What is the probability of an event?

1. Types of Inferential Statistics

Estimation (Point & Interval)
Hypothesis Testing
Correlation Analysis
Regression Analysis
Probability Distributions

2. Population and Sample

Population: Entire group of interest
Sample: A subset of the population

Population → All students in a college
Sample → 100 randomly selected students

✔ Inferential statistics uses samples to make conclusions about populations

Sampling method matters: random sampling reduces bias and improves generalization.

3. Estimation

🔹 Point Estimation

A single value used to estimate a population parameter.

Sample mean → Point estimate of population mean

data = [45, 50, 55, 60, 65]
mean = sum(data) / len(data)
print("Point Estimate (Mean):", mean)

🔹 Interval Estimation (Confidence Interval)

A range of values within which the population parameter is likely to lie.

from scipy import stats
import numpy as np

data = [45, 50, 55, 60, 65]
confidence_level = 0.95

mean = np.mean(data)
std_error = stats.sem(data)

ci = stats.t.interval(confidence_level, len(data)-1, mean, std_error)
print("95% Confidence Interval:", ci)

Confidence intervals provide a range of plausible values for population parameters.

4. Hypothesis Testing

Hypothesis testing is a statistical method used to make decisions using data.

🔹 Types of Hypothesis

Null Hypothesis (H₀): No effect or no difference
Alternative Hypothesis (H₁): There is an effect or difference

H₀: Mean score = 50
H₁: Mean score ≠ 50

🔹 One-Sample t-Test

from scipy.stats import ttest_1samp

data = [48, 50, 52, 49, 51]
t_stat, p_value = ttest_1samp(data, 50)

print("t-statistic:", t_stat)
print("p-value:", p_value)

✔ If p-value < 0.05 → Reject H₀ ✔ If p-value ≥ 0.05 → Fail to reject H₀

Always check assumptions (normality, independence, equal variances) before choosing a test.

5. Common Statistical Tests

🔹 Independent t-Test

from scipy.stats import ttest_ind

group1 = [10, 12, 14, 16]
group2 = [11, 13, 15, 17]

t_stat, p_val = ttest_ind(group1, group2)
print("p-value:", p_val)

# DATA BLOCK
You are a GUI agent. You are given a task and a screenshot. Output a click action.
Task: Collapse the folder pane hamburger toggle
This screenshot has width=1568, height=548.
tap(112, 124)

# WRITTEN PROBLEM
Extend the inferential statistics tutorial past its independent t-test example, keeping its format and style.

# THE RESPONSE
🔹 Chi-Square Test

from scipy.stats import chi2_contingency

data = [[20, 30], [25, 35]]
chi2, p, dof, expected = chi2_contingency(data)
print("Chi-square p-value:", p)

Choose tests based on data type and distribution; misuse can lead to incorrect conclusions.

6. Correlation Analysis

Correlation measures the strength and direction of relationship between variables.

from scipy.stats import pearsonr

x = [1, 2, 3, 4, 5]
y = [2, 4, 6, 8, 10]

corr, p_val = pearsonr(x, y)
print("Correlation:", corr)

+1 → Perfect positive correlation
0 → No correlation
-1 → Perfect negative correlation

Correlation does not imply causation; consider confounding variables.

7. Regression Analysis

Regression predicts a dependent variable based on one or more independent variables.

🔹 Simple Linear Regression

from sklearn.linear_model import LinearRegression
import numpy as np

x = np.array([1, 2, 3, 4, 5]).reshape(-1, 1)
y = np.array([2, 4, 6, 8, 10])

model = LinearRegression()
model.fit(x, y)

print("Slope:", model.coef_)
print("Intercept:", model.intercept_)

Regression assumptions include linearity, homoscedasticity, and independent errors.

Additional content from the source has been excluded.